◆ EXTRACTED ENTRIES ◆
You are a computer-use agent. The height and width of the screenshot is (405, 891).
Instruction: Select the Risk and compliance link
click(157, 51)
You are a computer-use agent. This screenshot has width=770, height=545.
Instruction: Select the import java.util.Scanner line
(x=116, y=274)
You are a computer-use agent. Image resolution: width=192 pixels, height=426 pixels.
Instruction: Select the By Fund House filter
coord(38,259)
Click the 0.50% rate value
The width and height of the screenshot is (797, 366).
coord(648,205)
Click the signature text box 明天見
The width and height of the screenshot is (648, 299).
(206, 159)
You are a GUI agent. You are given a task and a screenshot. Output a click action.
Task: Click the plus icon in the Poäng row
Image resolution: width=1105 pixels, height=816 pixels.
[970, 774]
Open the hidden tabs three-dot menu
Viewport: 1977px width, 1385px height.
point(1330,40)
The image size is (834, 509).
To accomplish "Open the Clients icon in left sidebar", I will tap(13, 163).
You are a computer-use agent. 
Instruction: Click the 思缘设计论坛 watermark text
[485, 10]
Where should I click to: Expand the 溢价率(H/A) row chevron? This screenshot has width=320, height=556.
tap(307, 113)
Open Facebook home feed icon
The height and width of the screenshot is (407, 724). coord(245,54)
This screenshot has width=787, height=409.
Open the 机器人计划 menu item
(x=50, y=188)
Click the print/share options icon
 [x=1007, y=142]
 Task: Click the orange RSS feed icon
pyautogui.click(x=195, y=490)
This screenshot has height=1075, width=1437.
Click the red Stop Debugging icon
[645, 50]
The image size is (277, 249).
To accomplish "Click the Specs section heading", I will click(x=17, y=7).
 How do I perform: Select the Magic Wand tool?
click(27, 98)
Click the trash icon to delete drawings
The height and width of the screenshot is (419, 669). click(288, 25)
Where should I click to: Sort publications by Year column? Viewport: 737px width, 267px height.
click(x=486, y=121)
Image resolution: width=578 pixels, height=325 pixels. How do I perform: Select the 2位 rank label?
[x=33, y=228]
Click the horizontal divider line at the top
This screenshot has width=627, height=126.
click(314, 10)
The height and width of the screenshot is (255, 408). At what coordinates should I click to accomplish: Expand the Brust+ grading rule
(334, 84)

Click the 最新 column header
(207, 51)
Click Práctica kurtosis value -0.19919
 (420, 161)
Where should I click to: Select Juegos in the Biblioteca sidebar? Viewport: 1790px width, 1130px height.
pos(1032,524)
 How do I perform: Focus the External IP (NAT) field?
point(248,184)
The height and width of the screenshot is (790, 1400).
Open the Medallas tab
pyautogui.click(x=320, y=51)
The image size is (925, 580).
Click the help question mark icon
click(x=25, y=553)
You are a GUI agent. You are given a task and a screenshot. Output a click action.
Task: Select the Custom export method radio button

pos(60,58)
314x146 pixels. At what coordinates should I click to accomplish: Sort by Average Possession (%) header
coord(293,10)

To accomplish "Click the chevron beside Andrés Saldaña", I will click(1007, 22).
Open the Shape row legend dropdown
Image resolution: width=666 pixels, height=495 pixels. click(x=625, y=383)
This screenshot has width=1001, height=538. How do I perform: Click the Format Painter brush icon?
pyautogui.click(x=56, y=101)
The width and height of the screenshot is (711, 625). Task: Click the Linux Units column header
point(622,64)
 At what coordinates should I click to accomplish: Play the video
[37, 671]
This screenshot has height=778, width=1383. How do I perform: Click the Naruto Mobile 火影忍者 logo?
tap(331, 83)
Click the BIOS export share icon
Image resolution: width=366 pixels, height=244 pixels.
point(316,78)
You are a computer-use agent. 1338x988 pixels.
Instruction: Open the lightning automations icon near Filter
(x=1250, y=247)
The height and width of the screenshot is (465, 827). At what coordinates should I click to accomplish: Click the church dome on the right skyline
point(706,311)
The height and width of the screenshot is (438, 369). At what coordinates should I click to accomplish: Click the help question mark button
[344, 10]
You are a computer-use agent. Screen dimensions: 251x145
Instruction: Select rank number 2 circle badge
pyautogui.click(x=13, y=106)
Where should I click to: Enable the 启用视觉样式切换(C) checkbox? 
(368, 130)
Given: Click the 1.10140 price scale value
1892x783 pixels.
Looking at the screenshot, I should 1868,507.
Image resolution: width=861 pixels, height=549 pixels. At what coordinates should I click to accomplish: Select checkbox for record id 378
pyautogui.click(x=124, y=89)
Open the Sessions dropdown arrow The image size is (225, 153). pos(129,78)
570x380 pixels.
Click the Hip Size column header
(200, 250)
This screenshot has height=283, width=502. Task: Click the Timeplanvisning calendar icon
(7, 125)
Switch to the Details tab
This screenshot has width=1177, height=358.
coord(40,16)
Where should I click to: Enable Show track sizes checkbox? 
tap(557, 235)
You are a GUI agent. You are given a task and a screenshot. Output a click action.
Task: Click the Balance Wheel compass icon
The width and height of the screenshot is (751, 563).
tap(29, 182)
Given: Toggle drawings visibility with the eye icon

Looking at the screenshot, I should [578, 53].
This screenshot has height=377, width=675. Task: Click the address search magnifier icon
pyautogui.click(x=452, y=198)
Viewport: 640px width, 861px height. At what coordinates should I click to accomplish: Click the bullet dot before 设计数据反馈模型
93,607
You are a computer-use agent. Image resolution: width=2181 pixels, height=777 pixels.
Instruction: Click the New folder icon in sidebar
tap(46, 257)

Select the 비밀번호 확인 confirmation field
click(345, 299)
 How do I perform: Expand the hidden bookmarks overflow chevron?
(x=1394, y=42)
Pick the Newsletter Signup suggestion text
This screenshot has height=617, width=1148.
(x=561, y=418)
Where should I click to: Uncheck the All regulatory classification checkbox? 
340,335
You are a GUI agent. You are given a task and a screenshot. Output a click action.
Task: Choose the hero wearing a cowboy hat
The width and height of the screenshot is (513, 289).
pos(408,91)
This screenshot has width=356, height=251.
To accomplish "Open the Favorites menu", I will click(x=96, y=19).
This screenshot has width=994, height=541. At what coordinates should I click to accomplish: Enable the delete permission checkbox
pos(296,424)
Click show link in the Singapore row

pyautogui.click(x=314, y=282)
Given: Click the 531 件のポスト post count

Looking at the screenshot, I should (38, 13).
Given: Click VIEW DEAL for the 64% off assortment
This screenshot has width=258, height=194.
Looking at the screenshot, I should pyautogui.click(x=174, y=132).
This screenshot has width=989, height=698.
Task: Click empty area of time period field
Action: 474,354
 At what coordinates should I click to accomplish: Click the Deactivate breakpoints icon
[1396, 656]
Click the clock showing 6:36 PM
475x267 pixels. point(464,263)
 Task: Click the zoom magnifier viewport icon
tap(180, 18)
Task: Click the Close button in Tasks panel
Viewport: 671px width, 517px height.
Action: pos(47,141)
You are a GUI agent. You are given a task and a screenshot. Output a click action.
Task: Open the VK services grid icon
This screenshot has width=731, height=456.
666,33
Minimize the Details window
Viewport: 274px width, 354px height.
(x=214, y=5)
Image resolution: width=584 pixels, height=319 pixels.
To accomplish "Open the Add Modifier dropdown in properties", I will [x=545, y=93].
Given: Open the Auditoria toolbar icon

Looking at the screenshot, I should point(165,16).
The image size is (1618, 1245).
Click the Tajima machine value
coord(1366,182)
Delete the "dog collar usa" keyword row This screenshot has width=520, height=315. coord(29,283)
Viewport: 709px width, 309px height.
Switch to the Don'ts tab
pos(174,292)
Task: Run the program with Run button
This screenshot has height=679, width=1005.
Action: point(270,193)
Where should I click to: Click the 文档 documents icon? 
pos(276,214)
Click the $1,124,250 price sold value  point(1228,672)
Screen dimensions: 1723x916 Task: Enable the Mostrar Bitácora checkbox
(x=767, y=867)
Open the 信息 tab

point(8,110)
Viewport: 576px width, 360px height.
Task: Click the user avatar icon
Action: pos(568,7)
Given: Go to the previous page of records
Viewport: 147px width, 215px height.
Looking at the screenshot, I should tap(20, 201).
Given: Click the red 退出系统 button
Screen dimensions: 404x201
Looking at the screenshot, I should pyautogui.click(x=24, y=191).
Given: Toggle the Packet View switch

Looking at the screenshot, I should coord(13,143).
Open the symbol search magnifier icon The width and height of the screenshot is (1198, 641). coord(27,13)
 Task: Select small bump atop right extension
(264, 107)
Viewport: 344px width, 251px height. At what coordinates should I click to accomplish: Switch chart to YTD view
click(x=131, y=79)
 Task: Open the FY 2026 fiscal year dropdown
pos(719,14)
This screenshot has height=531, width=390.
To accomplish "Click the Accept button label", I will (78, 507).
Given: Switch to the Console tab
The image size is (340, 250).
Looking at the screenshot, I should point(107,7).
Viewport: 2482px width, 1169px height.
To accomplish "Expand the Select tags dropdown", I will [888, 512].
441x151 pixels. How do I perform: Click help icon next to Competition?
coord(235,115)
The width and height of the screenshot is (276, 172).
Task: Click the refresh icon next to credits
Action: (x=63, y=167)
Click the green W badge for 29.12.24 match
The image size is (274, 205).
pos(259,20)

◆ WHAT YOU ARE ASKED TO DO ◆
Please copy the material from the beginning through the line containing "coord(38,259)", swapping "Instruction" for "Task" and leaving everything else the same.

◆ CORRECT RESPONSE ◆
You are a computer-use agent. The height and width of the screenshot is (405, 891).
Task: Select the Risk and compliance link
click(157, 51)
You are a computer-use agent. This screenshot has width=770, height=545.
Task: Select the import java.util.Scanner line
(x=116, y=274)
You are a computer-use agent. Image resolution: width=192 pixels, height=426 pixels.
Task: Select the By Fund House filter
coord(38,259)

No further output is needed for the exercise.